In its decision, the Court wrote: “It is admittedly stunning that a maintenance supervisor and a plant superintendent would be so uninformed about how to handle the hazardous materials around which they and their employees work. As was the case with the WWTP’s statutory violations involving asbestos containing material, authorities rightly cited and fined East Lansing for not having in place an emergency plan to handle such spills, not informing employees of the spill, and not properly cleaning the spill.”
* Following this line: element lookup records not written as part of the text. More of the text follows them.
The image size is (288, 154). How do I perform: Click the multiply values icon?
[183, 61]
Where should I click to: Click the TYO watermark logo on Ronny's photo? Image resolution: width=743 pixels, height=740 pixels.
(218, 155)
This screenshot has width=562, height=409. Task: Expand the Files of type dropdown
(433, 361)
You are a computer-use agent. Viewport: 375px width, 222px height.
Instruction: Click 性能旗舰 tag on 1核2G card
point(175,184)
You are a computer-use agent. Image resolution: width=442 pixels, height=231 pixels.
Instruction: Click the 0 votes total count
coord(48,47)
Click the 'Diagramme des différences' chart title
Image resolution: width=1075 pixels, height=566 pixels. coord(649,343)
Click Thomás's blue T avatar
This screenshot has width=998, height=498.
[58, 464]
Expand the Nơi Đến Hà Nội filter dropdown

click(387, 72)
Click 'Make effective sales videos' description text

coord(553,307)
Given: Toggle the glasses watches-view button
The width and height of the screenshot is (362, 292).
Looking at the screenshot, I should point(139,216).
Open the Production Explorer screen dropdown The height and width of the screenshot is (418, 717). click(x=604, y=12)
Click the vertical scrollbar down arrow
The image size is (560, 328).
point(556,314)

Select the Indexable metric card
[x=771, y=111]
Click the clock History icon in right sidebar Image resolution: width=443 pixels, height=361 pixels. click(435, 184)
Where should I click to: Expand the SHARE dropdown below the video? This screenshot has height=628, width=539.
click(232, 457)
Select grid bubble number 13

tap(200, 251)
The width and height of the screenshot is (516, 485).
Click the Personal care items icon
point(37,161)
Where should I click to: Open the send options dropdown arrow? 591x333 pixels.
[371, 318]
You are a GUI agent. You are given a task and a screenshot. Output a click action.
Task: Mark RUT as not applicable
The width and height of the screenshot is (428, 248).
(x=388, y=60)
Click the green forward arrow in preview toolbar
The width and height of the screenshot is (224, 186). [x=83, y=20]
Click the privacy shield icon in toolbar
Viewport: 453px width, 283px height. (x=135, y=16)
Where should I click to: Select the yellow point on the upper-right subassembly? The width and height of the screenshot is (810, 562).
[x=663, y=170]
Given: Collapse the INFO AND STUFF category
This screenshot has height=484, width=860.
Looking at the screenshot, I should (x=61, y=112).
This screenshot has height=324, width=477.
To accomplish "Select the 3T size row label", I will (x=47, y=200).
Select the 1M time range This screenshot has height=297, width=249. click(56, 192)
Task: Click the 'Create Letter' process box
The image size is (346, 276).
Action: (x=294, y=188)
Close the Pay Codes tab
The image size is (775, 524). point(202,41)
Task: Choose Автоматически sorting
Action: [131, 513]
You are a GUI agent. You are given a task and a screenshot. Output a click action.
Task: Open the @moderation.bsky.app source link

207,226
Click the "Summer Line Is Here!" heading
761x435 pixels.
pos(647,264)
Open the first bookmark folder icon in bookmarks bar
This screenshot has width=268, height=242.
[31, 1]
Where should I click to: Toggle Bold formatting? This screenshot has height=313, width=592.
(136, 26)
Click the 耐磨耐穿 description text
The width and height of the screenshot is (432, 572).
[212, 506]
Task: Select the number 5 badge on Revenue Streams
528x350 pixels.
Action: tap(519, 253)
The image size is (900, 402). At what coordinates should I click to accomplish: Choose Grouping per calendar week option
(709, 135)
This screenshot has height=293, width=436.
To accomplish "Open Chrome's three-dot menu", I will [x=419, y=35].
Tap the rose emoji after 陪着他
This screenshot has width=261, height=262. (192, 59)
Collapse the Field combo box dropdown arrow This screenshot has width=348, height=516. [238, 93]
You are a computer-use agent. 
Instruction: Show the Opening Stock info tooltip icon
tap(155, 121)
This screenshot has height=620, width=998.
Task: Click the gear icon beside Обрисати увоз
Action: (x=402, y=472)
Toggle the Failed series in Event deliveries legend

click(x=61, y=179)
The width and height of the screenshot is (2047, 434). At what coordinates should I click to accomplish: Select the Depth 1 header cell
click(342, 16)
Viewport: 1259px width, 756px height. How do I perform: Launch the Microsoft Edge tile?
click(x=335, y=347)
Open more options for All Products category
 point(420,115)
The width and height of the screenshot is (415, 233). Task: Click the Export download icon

On the last day of 2018, the administration of the City of East Lansing fired Troy Williams (below), who had been the lead whistleblower into problems at the plant. The City claimed it had to terminate Williams’ employment because it could not find a job for him that would accommodate two disabilities he had developed as a result of working at the plant: a torn bicep and asbestos in his lungs.

In a special interview, Williams told us that he absolutely intended to keep working to shine a bright light on health and environmental problems in the City of East Lansing. Williams ended up suing the City of East Lansing for wrongful termination, a story we also broke. In May 2019, the City made what his lawyer termed a bizarre job offer to Williams, and in November, the City Council voted to settle with Williams.

The issues at the wastewater treatment plant have dogged George Lahanas, who was Director of Human Resources when the Fibertec report was obtained and apparently ignored and who had become City Manager by the time of the mercury spill and the revelation of managers having failed to act on the Fibertec report.

The issue arose again in 2019 as Lahanas sought a contract extension and raise. We used FOIA again to confirm that Lahanas had not ordered an investigation to track where the mercury went after it was spilled. In response, the City posted a note on Facebook suggesting that Lahanas had ordered such an investigation but that there were no records kept of that, and that is why our FOIA request came back “no records found.”

In a controversial move, City Council awarded Lahanas a contract extension and raise in February 2019, six weeks after his administration fired Troy Williams.

As part of this reporting, we have had to repeatedly fight the City of East Lansing over transparency, as it has sought to hide information about lawsuits from the public view.